Before you start painting

The fastest and least expensive way to revitalize a room is to paint it using these interior painting tips as a guide. Discover how quickly and easily you can transform your home. Even if you have never lifted a paintbrush in your life, follow these simple steps and wait for the magic.


Tips for Selecting Colors


1. Light colors make rooms seem larger; dark colors make them appear smaller and cozier.


2. Generally, the ceiling should have the lightest color, the walls darker, and the floors darkest. This rule can be broken to create special effects. For example, a very dark ceiling will lower it and create a "cave" atmosphere, which may appeal to you.


3. Use the color cards provided by paint stores to mix and match and when you have narrowed down your choices to a favorite few, purchase small jars of the colors and test them out on pieces of drywall. If you are still uncertain, buy enough paint to cover one wall and if it turns out to be a disaster, no worries. Paint over it with a better choice.


Other Interior Painting Tips for Paint Selection


1. After choosing your colors, select the type of interior paint needed. A novice painter loves latex (water-based) paint because spills can be wiped up with a damp cloth and brushes washed in water. Oil-based paint is harder wearing and washes better than latex but requires turpentine to clean brushes and spills, and is, therefore, usually the choice of only experienced painters. Life is short; go for the latex.


2. Flat or eggshell finishes are great for most rooms, with gloss or semi-gloss reserved for trim. Semi-gloss is sometimes used for kitchens and bathrooms and even children’s rooms because it washes so well, but terms change with different brands and you should consult your paint dealer and take his/her advice.


3. Buy quality paint – it applies more easily, covers better, and stands up to washing better than cheaper brands. Paint dealers can easily figure out how much paint you need if you provide the dimensions of the room, the number of doors, windows, and closets, and describe the room’s current color.


Other Necessary Purchases


1. Invest in quality paintbrushes – one small and one large – a good roller, and a paint tray with a liner.


2. Masking tape is needed for defining and covering the edges of areas that you don’t want painted.


3. Drop sheets, either cloth (expensive) or plastic (cheaper), are needed to cover anything you don’t want splattered with paint.


Interior Painting Tips for Wall and Ceiling Preparation


1. Grab a pry-bar and a hammer to pry off the baseboards and any old trim around windows and doors that need to be replaced. Measure what you remove and buy replacements.
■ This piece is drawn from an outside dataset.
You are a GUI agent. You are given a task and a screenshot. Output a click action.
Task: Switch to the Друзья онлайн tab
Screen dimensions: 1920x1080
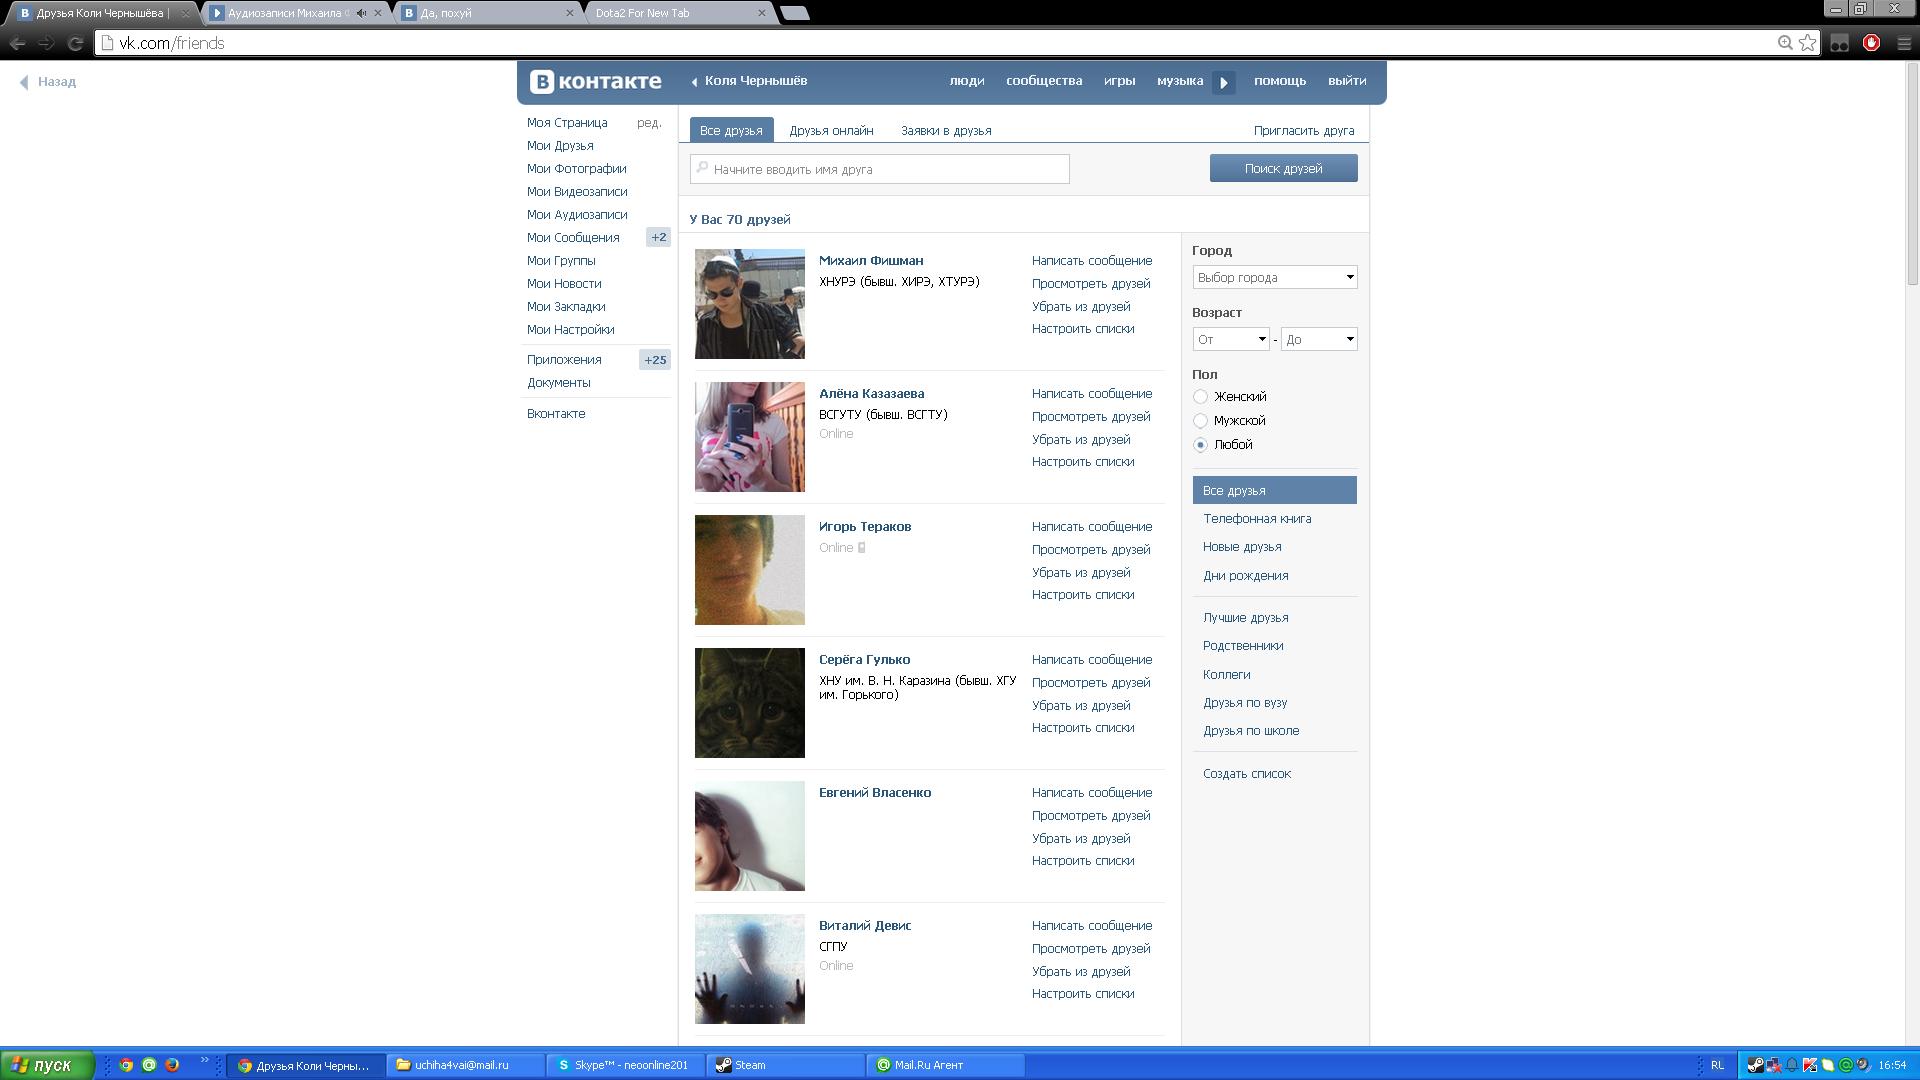831,131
This is a good time to check out compound miter saws and cordless drills. Purchase, rent or borrow a miter saw so that you can cut the perfect mitered angles needed for your new baseboards, and the trim for the windows and doors. Also pre-drill your molding with your cordless drill to prevent splitting and it will make the installation easier.


2. Wash the walls and ceiling, and repair any cracks and holes with a putty knife and spackle or polyfill. After the fill has dried, sand lightly and vacuum up the dust.


3. Mask edges you don’t want painted, and cover furniture and floors with drop sheets.


4. Paint the room in this order: ceiling, walls, trim. For the ceiling’s first coat, use a brush to cut a strip along the edges of the ceiling about two inches wide. Then, start at a corner with the roller and cover three or four feet in a zig-zag pattern, rolling it out to cover part of the brush-painted strip. Fill in the area and overlap the paint while it is still wet. When the ceiling is covered, wait for the paint to dry and then apply a second coat.


5. Repeat these steps for the walls, using a brush to apply the first coat at the ceiling and around the doors, windows, etc., in two-inch strips before using the roller in a vertical, zig zag pattern.


6. When the walls are dry, you can paint the trim. This is when you find out how good a job you do with masking tape. If you are replacing baseboards or any other molding, now is the time to complete these jobs.


Follow our interior painting tips and be on your way to achieving beautiful, professional results. You’ll do yourself proud.